* _How to complete this task_
Copy out all lines of the material below in which "taskbar" occurs.

* _Input for this task_

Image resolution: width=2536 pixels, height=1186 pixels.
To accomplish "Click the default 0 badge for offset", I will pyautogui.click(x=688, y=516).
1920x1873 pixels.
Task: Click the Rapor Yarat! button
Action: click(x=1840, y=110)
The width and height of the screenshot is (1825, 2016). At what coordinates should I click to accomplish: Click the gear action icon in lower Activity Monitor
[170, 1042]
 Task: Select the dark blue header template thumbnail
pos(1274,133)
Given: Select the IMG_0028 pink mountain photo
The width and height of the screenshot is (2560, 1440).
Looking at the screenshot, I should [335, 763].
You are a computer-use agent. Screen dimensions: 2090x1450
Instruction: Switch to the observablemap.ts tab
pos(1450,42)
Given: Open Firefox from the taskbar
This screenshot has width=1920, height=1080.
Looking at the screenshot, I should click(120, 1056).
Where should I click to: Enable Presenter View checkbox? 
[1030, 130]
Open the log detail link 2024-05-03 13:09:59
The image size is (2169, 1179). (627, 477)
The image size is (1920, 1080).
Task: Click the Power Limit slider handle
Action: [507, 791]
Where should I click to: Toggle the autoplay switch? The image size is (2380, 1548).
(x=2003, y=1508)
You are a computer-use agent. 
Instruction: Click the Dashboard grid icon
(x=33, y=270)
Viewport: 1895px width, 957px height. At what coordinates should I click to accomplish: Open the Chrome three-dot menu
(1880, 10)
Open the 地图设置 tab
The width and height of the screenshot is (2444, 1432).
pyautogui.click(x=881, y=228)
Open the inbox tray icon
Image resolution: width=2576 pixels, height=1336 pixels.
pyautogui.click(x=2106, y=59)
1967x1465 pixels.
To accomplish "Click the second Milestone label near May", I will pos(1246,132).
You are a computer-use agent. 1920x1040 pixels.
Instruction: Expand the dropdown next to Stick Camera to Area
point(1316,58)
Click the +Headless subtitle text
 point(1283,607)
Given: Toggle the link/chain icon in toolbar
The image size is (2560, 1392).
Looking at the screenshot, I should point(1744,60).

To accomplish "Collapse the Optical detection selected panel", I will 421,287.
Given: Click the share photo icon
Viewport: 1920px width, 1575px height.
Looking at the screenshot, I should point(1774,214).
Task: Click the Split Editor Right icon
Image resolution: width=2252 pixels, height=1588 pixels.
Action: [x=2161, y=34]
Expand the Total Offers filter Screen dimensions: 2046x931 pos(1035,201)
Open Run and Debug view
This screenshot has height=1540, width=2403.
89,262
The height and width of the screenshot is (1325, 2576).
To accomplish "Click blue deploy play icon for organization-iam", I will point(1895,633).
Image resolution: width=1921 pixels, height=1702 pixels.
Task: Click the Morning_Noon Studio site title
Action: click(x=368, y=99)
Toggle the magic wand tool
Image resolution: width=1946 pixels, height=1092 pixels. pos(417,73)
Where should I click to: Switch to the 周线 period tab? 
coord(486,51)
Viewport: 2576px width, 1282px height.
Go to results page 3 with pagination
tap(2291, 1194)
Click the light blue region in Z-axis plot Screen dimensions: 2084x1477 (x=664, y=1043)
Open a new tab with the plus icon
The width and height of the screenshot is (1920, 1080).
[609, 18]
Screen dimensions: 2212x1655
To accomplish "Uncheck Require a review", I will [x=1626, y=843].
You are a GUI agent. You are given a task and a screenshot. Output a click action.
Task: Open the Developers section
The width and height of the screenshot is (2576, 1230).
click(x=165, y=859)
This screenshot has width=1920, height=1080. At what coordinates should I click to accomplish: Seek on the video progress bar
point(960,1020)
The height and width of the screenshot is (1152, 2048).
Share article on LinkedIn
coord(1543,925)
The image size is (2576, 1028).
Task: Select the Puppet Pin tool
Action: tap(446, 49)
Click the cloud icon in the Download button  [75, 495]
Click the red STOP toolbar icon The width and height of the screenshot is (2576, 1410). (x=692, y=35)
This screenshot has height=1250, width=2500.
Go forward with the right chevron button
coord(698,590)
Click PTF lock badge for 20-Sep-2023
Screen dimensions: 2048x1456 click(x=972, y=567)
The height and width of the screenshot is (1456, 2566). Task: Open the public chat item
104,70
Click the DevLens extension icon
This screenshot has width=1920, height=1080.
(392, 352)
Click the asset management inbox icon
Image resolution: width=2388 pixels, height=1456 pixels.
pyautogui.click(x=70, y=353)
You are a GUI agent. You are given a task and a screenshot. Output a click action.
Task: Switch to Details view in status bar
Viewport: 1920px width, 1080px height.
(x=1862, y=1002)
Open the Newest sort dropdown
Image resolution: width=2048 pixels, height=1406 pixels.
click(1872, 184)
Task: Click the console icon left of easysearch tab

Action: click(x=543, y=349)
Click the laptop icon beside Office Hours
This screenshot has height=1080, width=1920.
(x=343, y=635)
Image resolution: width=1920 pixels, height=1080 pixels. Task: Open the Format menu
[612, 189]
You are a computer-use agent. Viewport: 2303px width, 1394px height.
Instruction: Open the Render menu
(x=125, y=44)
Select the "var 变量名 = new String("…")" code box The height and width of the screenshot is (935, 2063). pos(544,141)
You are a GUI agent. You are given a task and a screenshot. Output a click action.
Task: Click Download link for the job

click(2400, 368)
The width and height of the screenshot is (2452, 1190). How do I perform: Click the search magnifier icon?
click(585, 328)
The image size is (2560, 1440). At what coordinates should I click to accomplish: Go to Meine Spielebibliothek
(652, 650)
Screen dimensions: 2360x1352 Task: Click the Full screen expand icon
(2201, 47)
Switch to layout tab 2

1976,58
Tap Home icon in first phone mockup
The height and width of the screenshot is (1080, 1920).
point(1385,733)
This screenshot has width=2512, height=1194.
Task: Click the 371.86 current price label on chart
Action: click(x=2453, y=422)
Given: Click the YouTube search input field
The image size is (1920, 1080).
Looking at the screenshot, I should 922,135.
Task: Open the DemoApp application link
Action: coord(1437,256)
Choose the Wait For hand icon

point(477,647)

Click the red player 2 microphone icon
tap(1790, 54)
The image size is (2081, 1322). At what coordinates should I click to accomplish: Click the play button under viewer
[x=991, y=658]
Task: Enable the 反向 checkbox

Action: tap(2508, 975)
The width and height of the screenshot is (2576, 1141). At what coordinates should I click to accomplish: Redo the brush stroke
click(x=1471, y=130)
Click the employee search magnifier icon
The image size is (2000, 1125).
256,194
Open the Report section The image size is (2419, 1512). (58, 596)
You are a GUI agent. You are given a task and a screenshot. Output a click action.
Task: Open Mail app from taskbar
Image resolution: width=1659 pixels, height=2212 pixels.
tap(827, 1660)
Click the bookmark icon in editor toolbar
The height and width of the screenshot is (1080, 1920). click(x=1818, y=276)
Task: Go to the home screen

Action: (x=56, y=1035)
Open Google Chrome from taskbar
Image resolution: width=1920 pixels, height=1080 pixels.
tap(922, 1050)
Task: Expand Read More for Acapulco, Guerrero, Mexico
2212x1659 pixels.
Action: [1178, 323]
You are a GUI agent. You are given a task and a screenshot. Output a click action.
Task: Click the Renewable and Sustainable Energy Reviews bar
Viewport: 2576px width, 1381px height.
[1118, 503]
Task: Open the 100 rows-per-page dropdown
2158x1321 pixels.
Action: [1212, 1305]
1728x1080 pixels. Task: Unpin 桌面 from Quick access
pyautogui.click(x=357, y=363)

* _Completed task_
Given: Open Firefox from the taskbar
Task: Open Mail app from taskbar
Open Google Chrome from taskbar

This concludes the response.